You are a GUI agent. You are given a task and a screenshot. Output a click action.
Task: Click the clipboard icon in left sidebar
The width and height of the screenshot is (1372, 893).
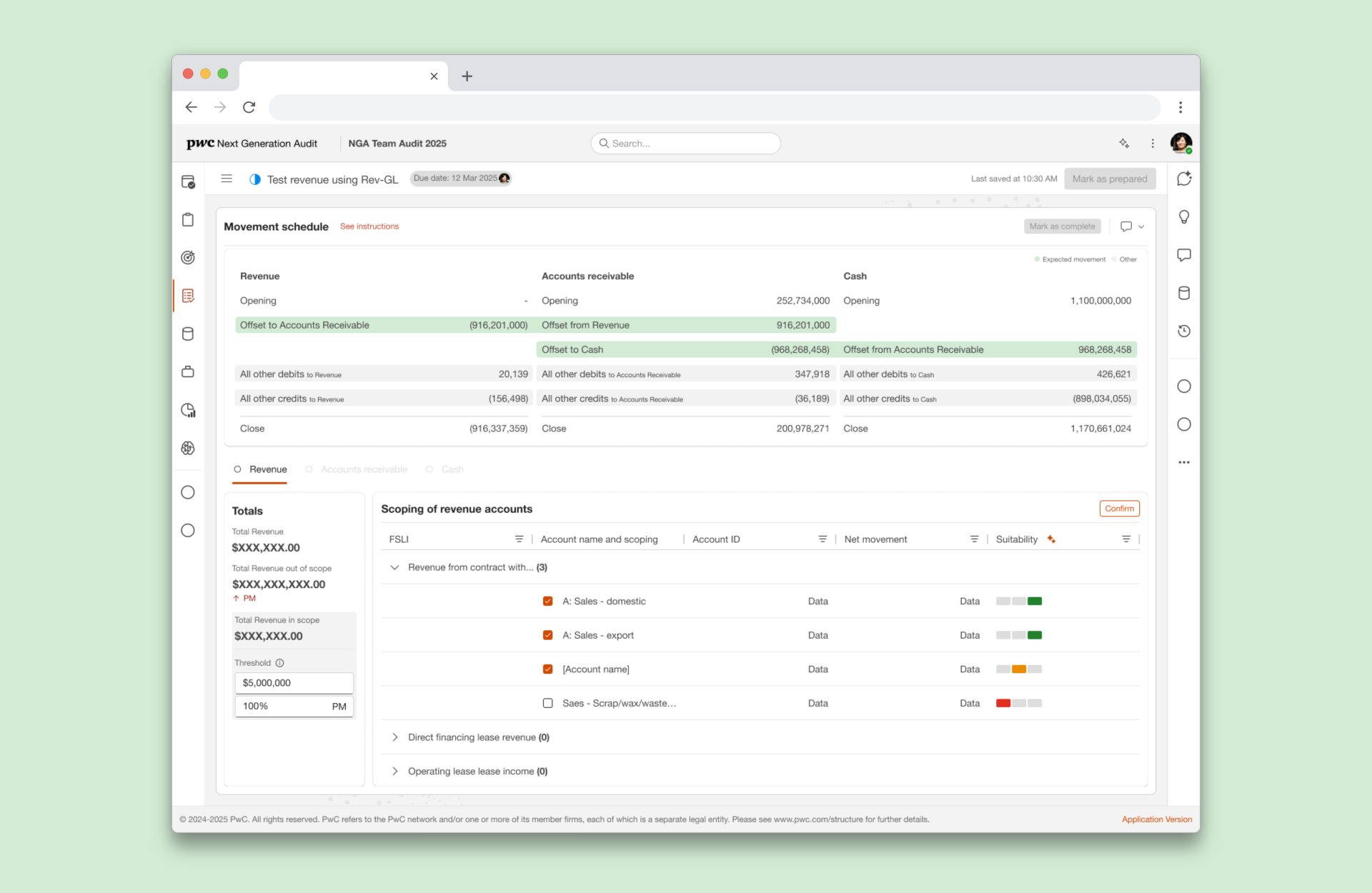click(x=188, y=219)
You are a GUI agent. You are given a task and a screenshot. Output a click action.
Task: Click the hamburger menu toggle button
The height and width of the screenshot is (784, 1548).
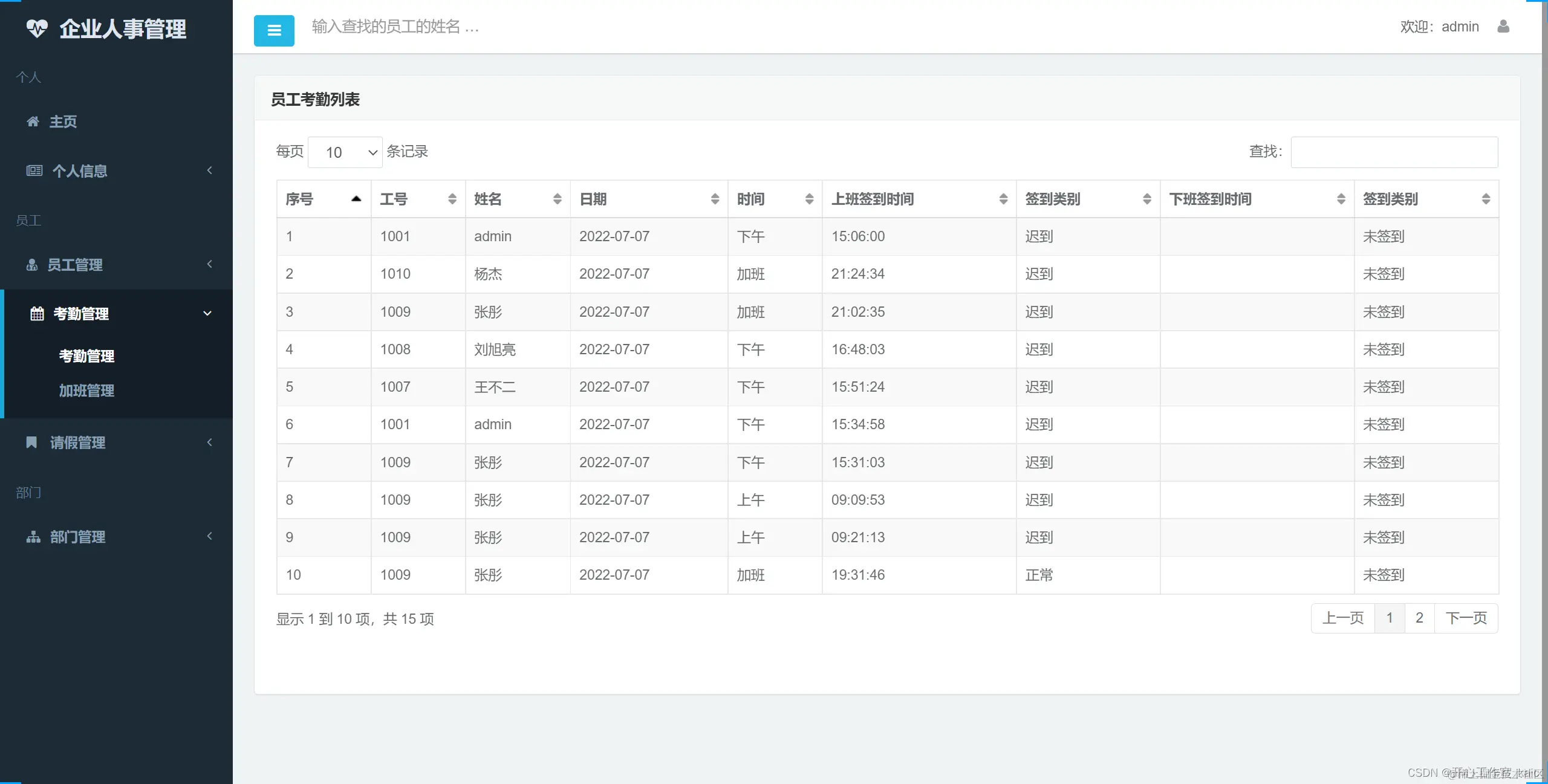(x=274, y=30)
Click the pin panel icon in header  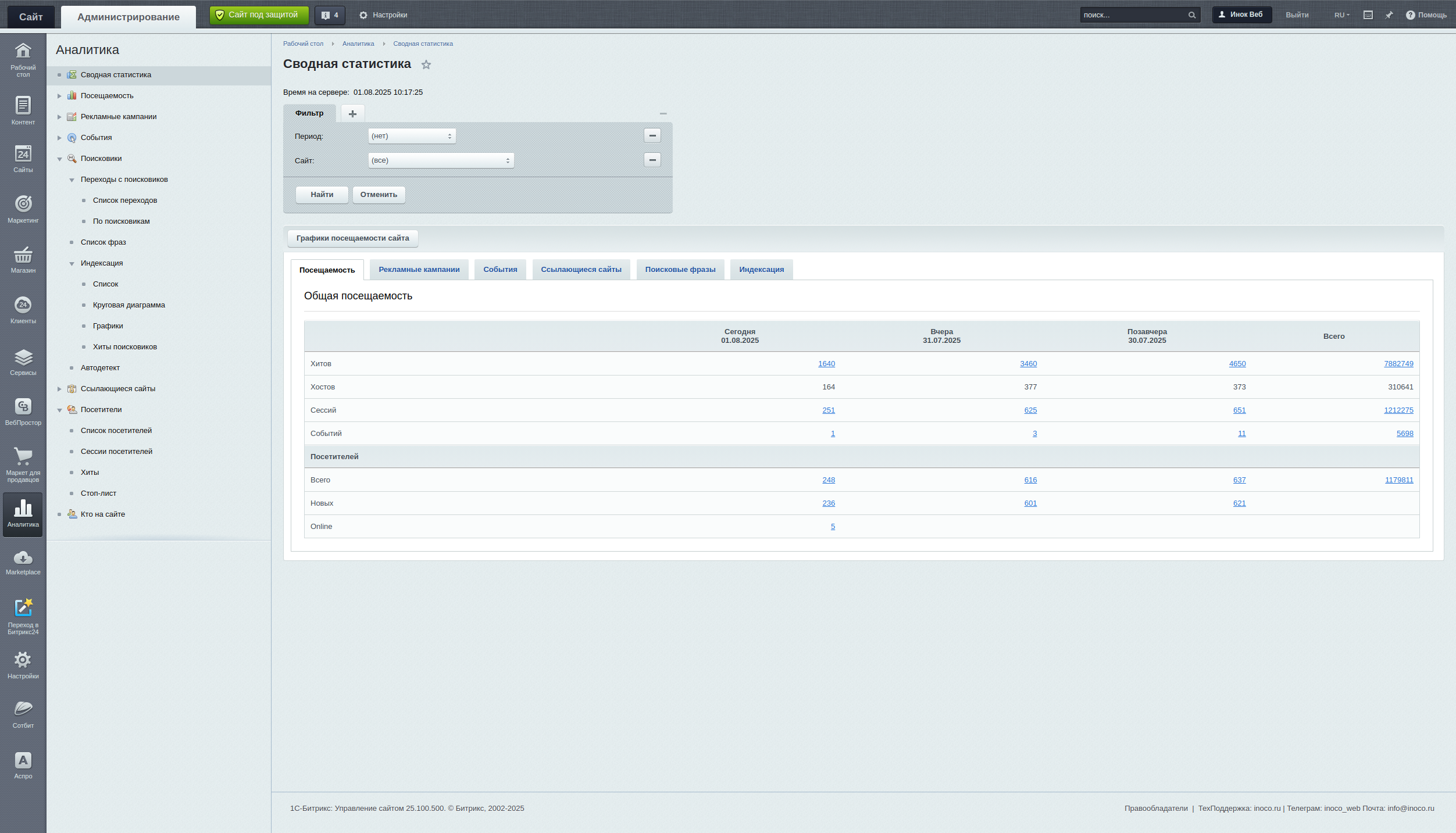coord(1389,15)
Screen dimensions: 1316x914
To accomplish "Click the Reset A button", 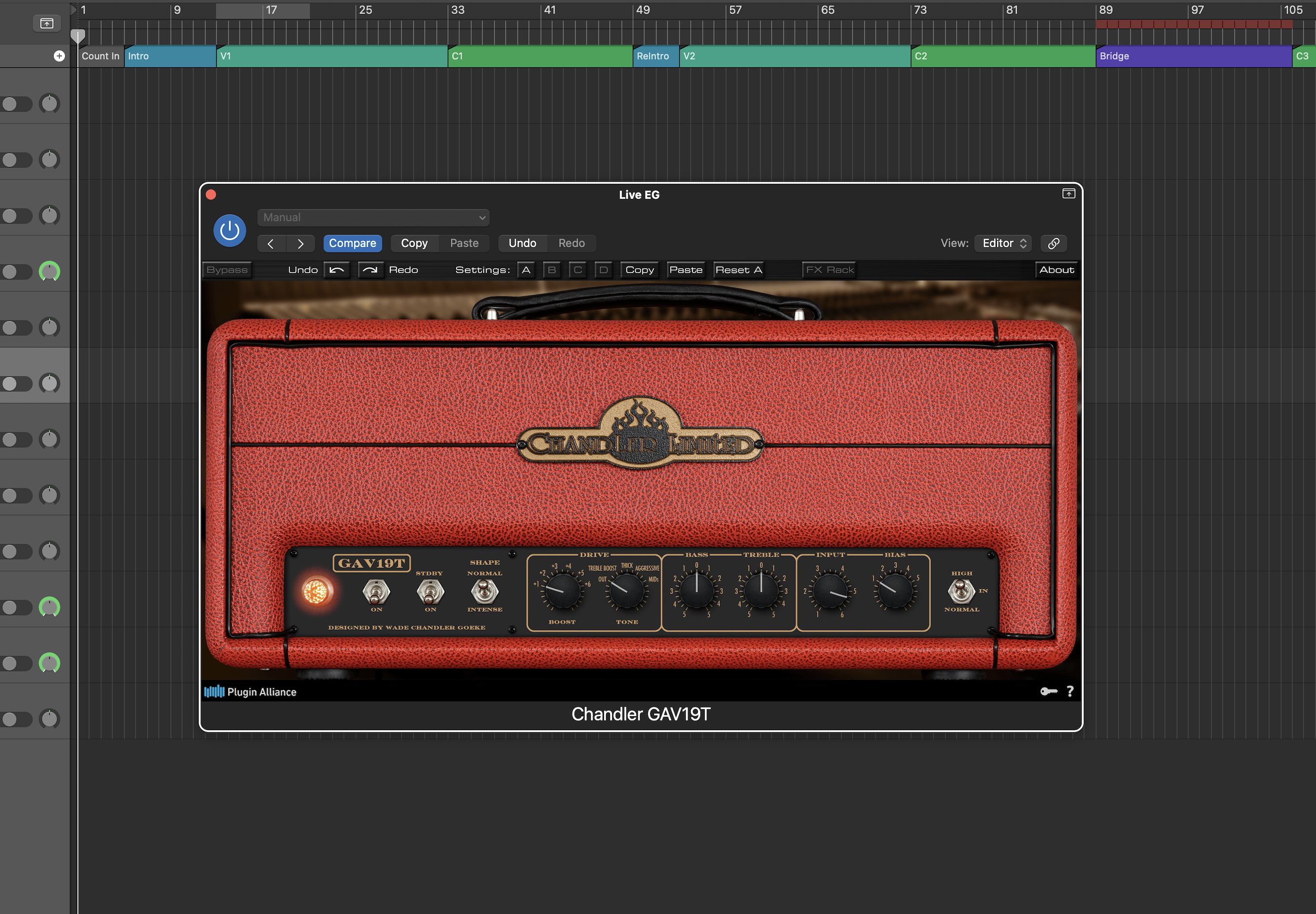I will click(738, 270).
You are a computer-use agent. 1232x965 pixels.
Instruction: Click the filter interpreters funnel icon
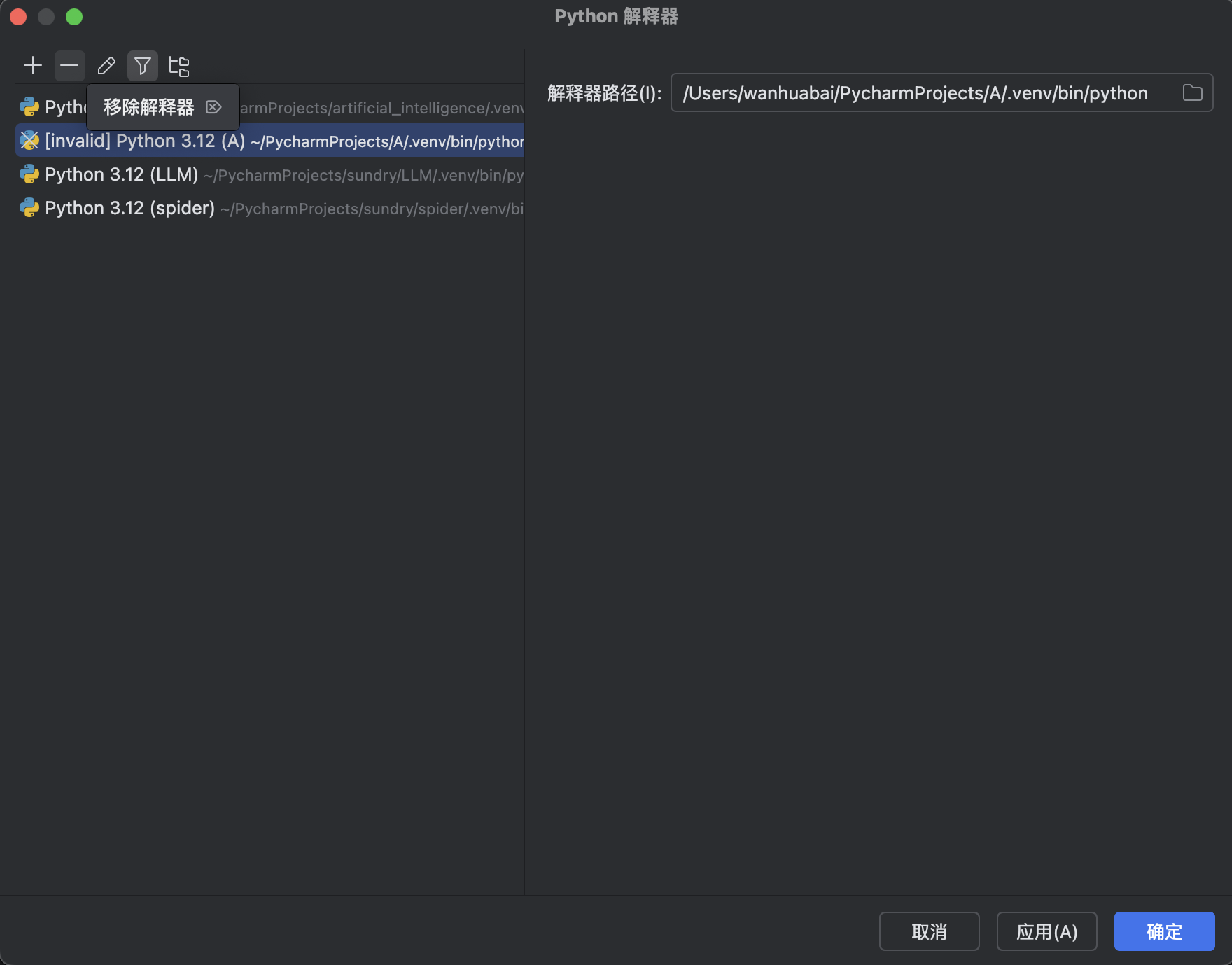coord(142,65)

◇ ◇ ◇ ◇ ◇ ◇ ◇

## YOUR GOAL
Each line from the one holding "Instruction: Click the" down to the end of the records is to be reproduced unaltered, and the pictures are to be omitted.

## ANSWER SECTION
Instruction: Click the filter interpreters funnel icon
coord(142,65)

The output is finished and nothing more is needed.